Tales of the Cocktail is entering its fourteenth year and has expanded its reach with traveling conferences around the world. But at its core, it is still a locally created event. Ann hopes it becomes her legacy, her gift, to the city.
Tujague’s bar is the oldest stand-up bar in New Orleans, and no, that doesn’t mean they do comedy there. In the past, many bars did not offer seating, instead running a brass rail under the bar on which men could rest a foot. Once you know that is how bars used to be built, you start to see that style everywhere. You can tell if a wooden bar was built during that era because there’s no lip for a stool to scoot under. Stand-up bars tended to cater to a more working-class patron who didn’t need fancy seats. The bar here is actually older than the restaurant, brought over from France to New Orleans in 1856 and ensconced in the building years later. Its polished sheen is only exceeded by the shine of the mirror behind the bar.
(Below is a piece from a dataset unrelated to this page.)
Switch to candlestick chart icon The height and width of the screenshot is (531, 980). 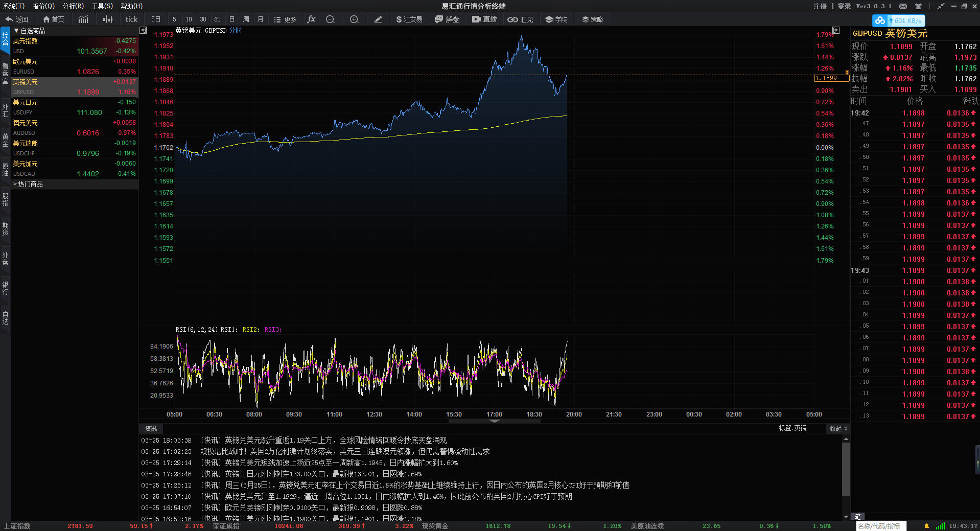click(x=108, y=19)
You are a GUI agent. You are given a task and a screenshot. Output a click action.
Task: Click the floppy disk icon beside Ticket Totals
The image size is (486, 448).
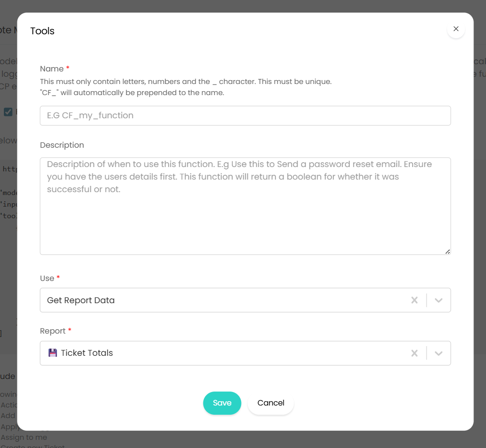tap(53, 353)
Tujague’s still retains its roots as a place where men packed into have a few drinks after a long day, and though there are two tables where you can sit, this is still a bar where most folks stand to drink. Bartender Richard Odell enjoys working behind the stick at a place without stools. When people sit, he notes, they are planted and often prevent others from accessing him If everyone is standing, there is an easy give and take, and people don’t feel like they have their own special spot they have to protect.
It’s good to have this method of crowd control in place. Tujague’s receives a steady stream of drinkers, some who have stopped in because of its storied past, others merely because it’s the closest door that’s open. One minute Odell can be pouring a whiskey and Coke, another he can be mixing up the bar’s signature drink, the Grasshopper. If you do order one, make sure to toast the portrait of the man in the white linen suit who surveys the bar. That’s Philbert Guichet, the man who invented the drink. Once you’ve tried the Grasshopper, it’s time to move onto other classics. Though Odell says he’s equally happy to make a highball as he is to make something more complicated, you owe it to yourself to order one of the standards here and place your foot where countless men and women have rested theirs while they raised their glasses to a long day’s work, done well and now, done.